--- start Given passage ---

An academy, called "Dei Virtuosi," was also sustained at the public expense, and by it public festivals were organised, with the accompaniment of decorations and music, &c. The festival of Corpus Domini is still celebrated with the hanging of cloths and paintings on the walls of the houses, and with stretching awnings, like the Florentine mediæval "cieli," across the streets, which are strewn with flowers and ornamented with altars and fountains. Processions also still accompany funerals and marriages, when garlands, flowers, and confetti are thrown upon the cortège as it passes. The banner and pall are black, with white embroidery, and the members of a red-clothed confraternity attend the funerals, bearing a crucifix and tapers. Many of them are quite old men, and they raise a quavering chant as they climb the steep ascent to the cathedral, which is a late Renaissance building, and not interesting, though finely placed. The campanile is an evident copy of that of S. Mark at Venice.

--- end Given passage ---
--- start Data extract ---

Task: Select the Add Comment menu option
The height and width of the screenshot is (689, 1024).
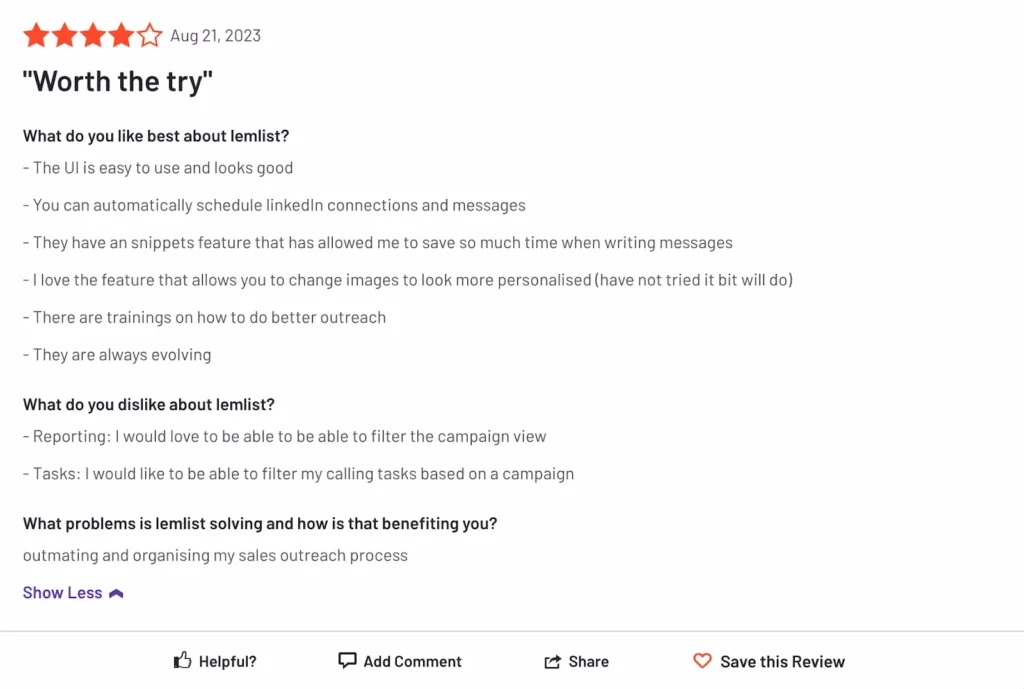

--- end Data extract ---

**Goal 1**
In the passage on local festivals and processions, the cathedral is called "not interesting." Explain in one to three sentences what the passage nonetheless credits it with, and how it describes the building.
**Goal 2**
Render this sentence from the passage on local festivals and processions into French: "The campanile is an evident copy of that of S. Mark at Venice."
**Goal 3**
Summarize the passage on local festivals and processions in two sentences.
The data has no connection to the passage on local festivals and processions.

**Correct response 1**
The passage describes the cathedral as a late Renaissance building that it does not find interesting. It nonetheless credits the cathedral with being finely placed, reached by a steep ascent.

**Correct response 2**
Le campanile est une copie manifeste de celui de Saint-Marc à Venise.

**Correct response 3**
A publicly funded academy, "Dei Virtuosi," once organized public festivals, and the feast of Corpus Domini is still marked with hangings, awnings, flowers, altars and fountains in the streets. Processions still accompany funerals and marriages, with a red-clothed confraternity climbing to the late Renaissance cathedral, whose campanile copies that of S. Mark at Venice.